North Carolina State nose tackle Alim McNeill is a stocky, powerful player with the strength, leverage, and toughness to hold up in the middle of an NFL defense.
McNeill’s thick, squat frame brings natural leverage to the nose tackle position which he maximizes by settling into a low stance and playing with good initial pad level. McNeil also shows good initial quickness, reacting well to the snap and getting his hands on the opposing center quickly. He generally plays with a good base, as well as fitting his hands inside the center’s framework. McNeill has excellent grip strength and play strength, which he uses to control blockers throughout the play. He also uses his hands well to defeat cutblocks, keeping his feet and staying in the play.
McNeill shows great competitive toughness when in pursuit. Despite being a bigger player, he shows good hustle, pursuing the play through the echo of the whistle.
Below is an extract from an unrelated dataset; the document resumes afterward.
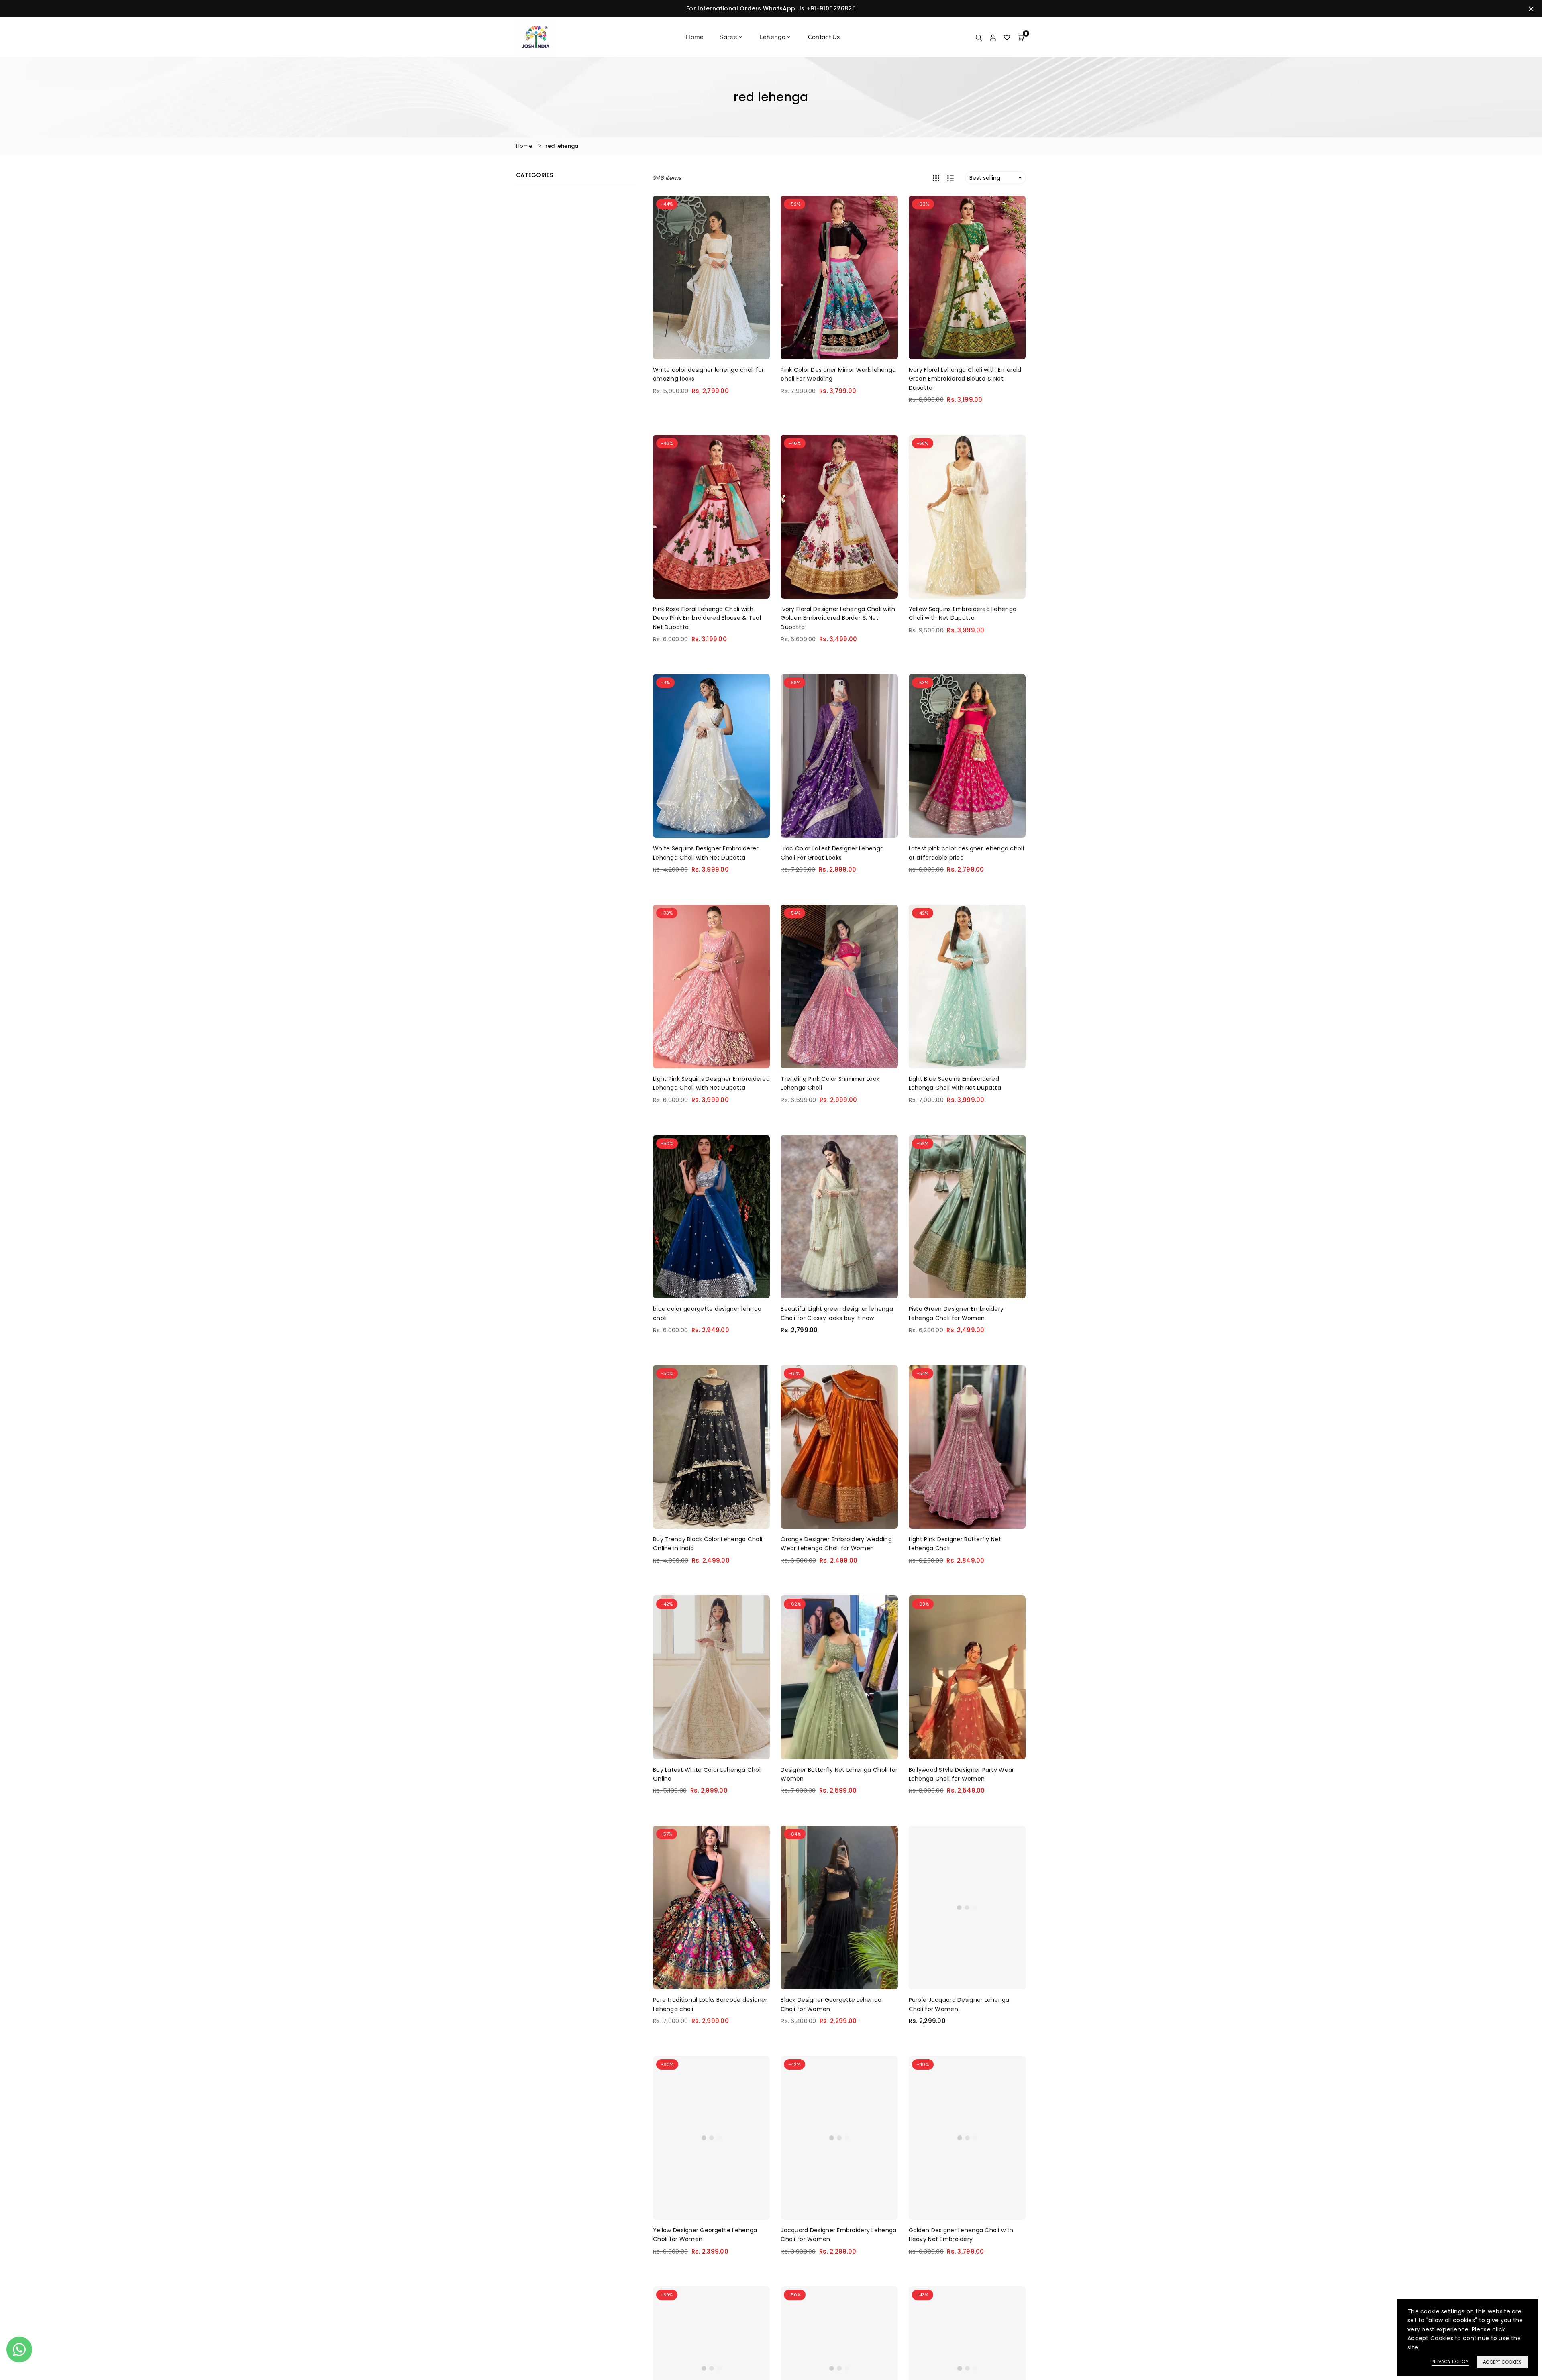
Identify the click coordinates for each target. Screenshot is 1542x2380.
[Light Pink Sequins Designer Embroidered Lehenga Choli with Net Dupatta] (711, 986)
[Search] (979, 37)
While McNeill is a stout run defender, he offers little upside as a pass rusher. He relies on a push-pull or rip move (occasionally stringing them together), but can struggle to beat blocks quickly when playing a center who is ready for them. McNeill lacks lateral agility and labors to change directions. Likewise, he lacks quickness outside of his initial move off the stance to engage with the center. He can also find his balance compromised when asked to play laterally.
McNeill can also be prone to biting hard on misdirection, either slowing him down or taking him out of the play completely.
Overall Grade: 5.9 - This prospect has a high floor but is held back by limited athletic potential and limited upside on passing downs
McNeill projects best as a nose tackle used on running downs. He could be a starter in the NFL, but it would likely be in name only, as he would almost certainly be one of the first players taken off the field in a nickel package or passing situation.
McNeill would probably be at his best in a similar position as he played at NC State, as a two-gapping nose tackle in the middle of a TITE front. That would allow him to use his size and strength to clog interior running lanes while also limiting the amount of lateral movement he would need to do. It is worth noting that the TITE front forms the basis for “Air Raid Killer” defenses, which have proliferated throughout the college ranks for their ability to frustrate significant chunks of popular offensive schemes. We could see similar adjustments made at the NFL level as more teams adopt collegiate offensive concepts.
Ultimately, McNeill’s strength, toughness, motor, and run defense will certainly appeal to old-school coaches. However, it remains to be seen how his limited upside in the passing game will impact his draft stock in an NFL which is increasingly predicated on disrupting the quarterback first.